Write out all of the records again, substituting "drop-down list" for every occurrence of "dropdown" and leaving everything else unchanged.

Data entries
--*--

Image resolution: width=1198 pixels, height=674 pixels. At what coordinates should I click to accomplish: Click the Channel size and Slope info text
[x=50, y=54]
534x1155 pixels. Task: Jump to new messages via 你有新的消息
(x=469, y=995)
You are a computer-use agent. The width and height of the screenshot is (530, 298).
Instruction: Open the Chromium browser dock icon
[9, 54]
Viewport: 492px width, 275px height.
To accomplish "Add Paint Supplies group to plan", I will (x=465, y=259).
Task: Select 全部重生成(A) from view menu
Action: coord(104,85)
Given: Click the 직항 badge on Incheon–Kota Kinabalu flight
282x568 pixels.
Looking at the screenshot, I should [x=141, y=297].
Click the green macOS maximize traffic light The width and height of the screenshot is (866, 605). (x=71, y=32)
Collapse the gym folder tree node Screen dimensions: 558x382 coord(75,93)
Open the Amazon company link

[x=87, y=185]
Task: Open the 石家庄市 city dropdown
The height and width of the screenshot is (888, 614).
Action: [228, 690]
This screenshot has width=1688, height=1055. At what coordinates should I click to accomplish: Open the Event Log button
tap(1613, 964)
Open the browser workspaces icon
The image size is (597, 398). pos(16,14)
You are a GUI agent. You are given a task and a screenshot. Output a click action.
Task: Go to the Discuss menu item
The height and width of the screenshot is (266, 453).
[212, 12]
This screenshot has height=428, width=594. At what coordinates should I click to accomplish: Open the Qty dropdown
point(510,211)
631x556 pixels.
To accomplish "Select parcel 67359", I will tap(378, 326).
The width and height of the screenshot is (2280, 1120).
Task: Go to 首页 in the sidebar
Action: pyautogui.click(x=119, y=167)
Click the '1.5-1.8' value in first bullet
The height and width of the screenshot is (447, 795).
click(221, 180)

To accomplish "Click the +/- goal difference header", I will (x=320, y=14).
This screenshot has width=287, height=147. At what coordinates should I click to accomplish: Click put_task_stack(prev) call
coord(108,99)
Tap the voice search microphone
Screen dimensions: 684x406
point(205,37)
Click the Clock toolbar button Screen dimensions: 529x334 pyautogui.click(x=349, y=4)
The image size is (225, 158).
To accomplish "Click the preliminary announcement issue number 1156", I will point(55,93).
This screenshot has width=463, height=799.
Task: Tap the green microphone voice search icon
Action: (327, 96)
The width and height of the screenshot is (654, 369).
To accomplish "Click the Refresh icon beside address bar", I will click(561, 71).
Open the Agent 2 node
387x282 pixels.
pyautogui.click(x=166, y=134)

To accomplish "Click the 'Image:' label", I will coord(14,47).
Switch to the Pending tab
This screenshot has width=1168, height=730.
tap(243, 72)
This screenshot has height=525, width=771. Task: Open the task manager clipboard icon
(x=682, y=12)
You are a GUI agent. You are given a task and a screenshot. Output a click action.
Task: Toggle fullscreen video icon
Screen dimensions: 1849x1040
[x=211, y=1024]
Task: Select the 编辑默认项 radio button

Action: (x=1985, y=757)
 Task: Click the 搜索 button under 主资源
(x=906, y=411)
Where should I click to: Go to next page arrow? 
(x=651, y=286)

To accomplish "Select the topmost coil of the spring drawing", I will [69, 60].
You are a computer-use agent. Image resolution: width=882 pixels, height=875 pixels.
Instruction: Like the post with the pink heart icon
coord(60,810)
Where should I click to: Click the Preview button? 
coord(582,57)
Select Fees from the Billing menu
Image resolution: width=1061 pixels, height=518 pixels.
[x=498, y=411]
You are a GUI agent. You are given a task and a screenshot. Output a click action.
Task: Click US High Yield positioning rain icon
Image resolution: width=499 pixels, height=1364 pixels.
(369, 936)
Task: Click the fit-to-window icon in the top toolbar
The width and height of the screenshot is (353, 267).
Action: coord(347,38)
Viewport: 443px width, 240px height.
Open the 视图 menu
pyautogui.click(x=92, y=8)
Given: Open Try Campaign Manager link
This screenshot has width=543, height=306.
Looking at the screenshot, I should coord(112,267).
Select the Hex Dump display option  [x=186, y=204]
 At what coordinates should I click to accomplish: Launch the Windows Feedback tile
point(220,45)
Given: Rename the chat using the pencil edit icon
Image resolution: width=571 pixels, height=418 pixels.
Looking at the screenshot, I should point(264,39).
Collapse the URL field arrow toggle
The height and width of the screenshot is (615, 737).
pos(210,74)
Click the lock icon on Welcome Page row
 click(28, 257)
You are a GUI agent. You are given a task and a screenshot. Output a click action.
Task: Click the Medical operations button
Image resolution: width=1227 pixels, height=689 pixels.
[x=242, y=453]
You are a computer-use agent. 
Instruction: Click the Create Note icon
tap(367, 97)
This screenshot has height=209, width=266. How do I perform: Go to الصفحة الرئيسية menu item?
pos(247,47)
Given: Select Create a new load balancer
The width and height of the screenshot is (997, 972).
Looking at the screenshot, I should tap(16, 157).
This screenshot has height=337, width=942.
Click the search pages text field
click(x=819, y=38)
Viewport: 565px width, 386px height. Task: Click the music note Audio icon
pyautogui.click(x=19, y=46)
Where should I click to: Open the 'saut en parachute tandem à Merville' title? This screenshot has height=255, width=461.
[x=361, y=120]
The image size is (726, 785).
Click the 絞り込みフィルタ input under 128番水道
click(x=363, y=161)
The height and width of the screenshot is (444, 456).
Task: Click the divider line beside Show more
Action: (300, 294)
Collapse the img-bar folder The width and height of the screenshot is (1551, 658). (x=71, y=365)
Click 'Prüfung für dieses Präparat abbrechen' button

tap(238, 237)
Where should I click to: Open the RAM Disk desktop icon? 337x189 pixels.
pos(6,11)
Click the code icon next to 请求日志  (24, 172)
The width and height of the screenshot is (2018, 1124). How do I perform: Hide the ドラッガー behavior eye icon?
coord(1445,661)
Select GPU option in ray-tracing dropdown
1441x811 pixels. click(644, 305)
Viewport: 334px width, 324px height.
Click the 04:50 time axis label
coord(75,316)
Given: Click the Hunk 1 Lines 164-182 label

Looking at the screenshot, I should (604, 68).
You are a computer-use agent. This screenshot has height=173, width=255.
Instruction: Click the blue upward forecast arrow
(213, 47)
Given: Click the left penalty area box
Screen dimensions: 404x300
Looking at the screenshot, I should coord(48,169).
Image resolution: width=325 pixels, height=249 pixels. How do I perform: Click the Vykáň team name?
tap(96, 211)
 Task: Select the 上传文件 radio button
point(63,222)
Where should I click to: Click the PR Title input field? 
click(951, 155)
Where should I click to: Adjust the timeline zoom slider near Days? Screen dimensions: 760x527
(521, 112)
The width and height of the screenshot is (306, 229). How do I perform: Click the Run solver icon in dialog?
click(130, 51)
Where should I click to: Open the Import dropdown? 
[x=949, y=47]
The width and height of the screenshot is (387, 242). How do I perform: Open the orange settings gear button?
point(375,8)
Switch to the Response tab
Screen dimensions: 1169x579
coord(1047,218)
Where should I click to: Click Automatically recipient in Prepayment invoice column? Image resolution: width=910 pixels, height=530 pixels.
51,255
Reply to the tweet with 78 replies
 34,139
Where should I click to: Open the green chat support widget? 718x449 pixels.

--*--

■ Result of this task ■
Image resolution: width=1198 pixels, height=674 pixels. At what coordinates should I click to accomplish: Click the Channel size and Slope info text
[x=50, y=54]
534x1155 pixels. Task: Jump to new messages via 你有新的消息
(x=469, y=995)
You are a computer-use agent. The width and height of the screenshot is (530, 298).
Instruction: Open the Chromium browser dock icon
[9, 54]
Viewport: 492px width, 275px height.
To accomplish "Add Paint Supplies group to plan", I will (x=465, y=259).
Task: Select 全部重生成(A) from view menu
Action: coord(104,85)
Given: Click the 직항 badge on Incheon–Kota Kinabalu flight
282x568 pixels.
Looking at the screenshot, I should [x=141, y=297].
Click the green macOS maximize traffic light The width and height of the screenshot is (866, 605). (x=71, y=32)
Collapse the gym folder tree node Screen dimensions: 558x382 coord(75,93)
Open the Amazon company link

[x=87, y=185]
Task: Open the 石家庄市 city drop-down list
The height and width of the screenshot is (888, 614).
Action: [228, 690]
This screenshot has width=1688, height=1055. At what coordinates should I click to accomplish: Open the Event Log button
tap(1613, 964)
Open the browser workspaces icon
The image size is (597, 398). pos(16,14)
You are a GUI agent. You are given a task and a screenshot. Output a click action.
Task: Go to the Discuss menu item
The height and width of the screenshot is (266, 453).
[212, 12]
This screenshot has height=428, width=594. At what coordinates should I click to accomplish: Open the Qty drop-down list
point(510,211)
631x556 pixels.
To accomplish "Select parcel 67359", I will tap(378, 326).
The width and height of the screenshot is (2280, 1120).
Task: Go to 首页 in the sidebar
Action: pyautogui.click(x=119, y=167)
Click the '1.5-1.8' value in first bullet
The height and width of the screenshot is (447, 795).
click(221, 180)

To accomplish "Click the +/- goal difference header", I will (x=320, y=14).
This screenshot has width=287, height=147. At what coordinates should I click to accomplish: Click put_task_stack(prev) call
coord(108,99)
Tap the voice search microphone
Screen dimensions: 684x406
point(205,37)
Click the Clock toolbar button Screen dimensions: 529x334 pyautogui.click(x=349, y=4)
The image size is (225, 158).
To accomplish "Click the preliminary announcement issue number 1156", I will point(55,93).
This screenshot has width=463, height=799.
Task: Tap the green microphone voice search icon
Action: (327, 96)
The width and height of the screenshot is (654, 369).
To accomplish "Click the Refresh icon beside address bar", I will click(561, 71).
Open the Agent 2 node
387x282 pixels.
pyautogui.click(x=166, y=134)

To accomplish "Click the 'Image:' label", I will coord(14,47).
Switch to the Pending tab
This screenshot has width=1168, height=730.
tap(243, 72)
This screenshot has height=525, width=771. Task: Open the task manager clipboard icon
(x=682, y=12)
You are a GUI agent. You are given a task and a screenshot. Output a click action.
Task: Toggle fullscreen video icon
Screen dimensions: 1849x1040
[x=211, y=1024]
Task: Select the 编辑默认项 radio button

Action: (x=1985, y=757)
 Task: Click the 搜索 button under 主资源
(x=906, y=411)
Where should I click to: Go to next page arrow? 
(x=651, y=286)

To accomplish "Select the topmost coil of the spring drawing", I will [69, 60].
You are a computer-use agent. Image resolution: width=882 pixels, height=875 pixels.
Instruction: Like the post with the pink heart icon
coord(60,810)
Where should I click to: Click the Preview button? 
coord(582,57)
Select Fees from the Billing menu
Image resolution: width=1061 pixels, height=518 pixels.
[x=498, y=411]
You are a GUI agent. You are given a task and a screenshot. Output a click action.
Task: Click US High Yield positioning rain icon
Image resolution: width=499 pixels, height=1364 pixels.
(369, 936)
Task: Click the fit-to-window icon in the top toolbar
The width and height of the screenshot is (353, 267).
Action: coord(347,38)
Viewport: 443px width, 240px height.
Open the 视图 menu
pyautogui.click(x=92, y=8)
Given: Open Try Campaign Manager link
This screenshot has width=543, height=306.
Looking at the screenshot, I should coord(112,267).
Select the Hex Dump display option  [x=186, y=204]
 At what coordinates should I click to accomplish: Launch the Windows Feedback tile
point(220,45)
Given: Rename the chat using the pencil edit icon
Image resolution: width=571 pixels, height=418 pixels.
Looking at the screenshot, I should point(264,39).
Collapse the URL field arrow toggle
The height and width of the screenshot is (615, 737).
pos(210,74)
Click the lock icon on Welcome Page row
 click(28, 257)
You are a GUI agent. You are given a task and a screenshot. Output a click action.
Task: Click the Medical operations button
Image resolution: width=1227 pixels, height=689 pixels.
[x=242, y=453]
You are a computer-use agent. 
Instruction: Click the Create Note icon
tap(367, 97)
This screenshot has height=209, width=266. How do I perform: Go to الصفحة الرئيسية menu item?
pos(247,47)
Given: Select Create a new load balancer
The width and height of the screenshot is (997, 972).
Looking at the screenshot, I should tap(16, 157).
This screenshot has height=337, width=942.
Click the search pages text field
click(x=819, y=38)
Viewport: 565px width, 386px height. Task: Click the music note Audio icon
pyautogui.click(x=19, y=46)
Where should I click to: Open the 'saut en parachute tandem à Merville' title? This screenshot has height=255, width=461.
[x=361, y=120]
The image size is (726, 785).
Click the 絞り込みフィルタ input under 128番水道
click(x=363, y=161)
The height and width of the screenshot is (444, 456).
Task: Click the divider line beside Show more
Action: (300, 294)
Collapse the img-bar folder The width and height of the screenshot is (1551, 658). (x=71, y=365)
Click 'Prüfung für dieses Präparat abbrechen' button

tap(238, 237)
Where should I click to: Open the RAM Disk desktop icon? 337x189 pixels.
pos(6,11)
Click the code icon next to 请求日志  (24, 172)
The width and height of the screenshot is (2018, 1124). How do I perform: Hide the ドラッガー behavior eye icon?
coord(1445,661)
Select GPU option in ray-tracing drop-down list
1441x811 pixels. click(644, 305)
Viewport: 334px width, 324px height.
Click the 04:50 time axis label
coord(75,316)
Given: Click the Hunk 1 Lines 164-182 label

Looking at the screenshot, I should (604, 68).
You are a computer-use agent. This screenshot has height=173, width=255.
Instruction: Click the blue upward forecast arrow
(213, 47)
Given: Click the left penalty area box
Screen dimensions: 404x300
Looking at the screenshot, I should coord(48,169).
Image resolution: width=325 pixels, height=249 pixels. How do I perform: Click the Vykáň team name?
tap(96, 211)
 Task: Select the 上传文件 radio button
point(63,222)
Where should I click to: Click the PR Title input field? 
click(951, 155)
Where should I click to: Adjust the timeline zoom slider near Days? Screen dimensions: 760x527
(521, 112)
The width and height of the screenshot is (306, 229). How do I perform: Click the Run solver icon in dialog?
click(130, 51)
Where should I click to: Open the Import drop-down list? 
[x=949, y=47]
The width and height of the screenshot is (387, 242). How do I perform: Open the orange settings gear button?
point(375,8)
Switch to the Response tab
Screen dimensions: 1169x579
coord(1047,218)
Where should I click to: Click Automatically recipient in Prepayment invoice column? Image resolution: width=910 pixels, height=530 pixels.
51,255
Reply to the tweet with 78 replies
 34,139
Where should I click to: Open the green chat support widget? 718x449 pixels.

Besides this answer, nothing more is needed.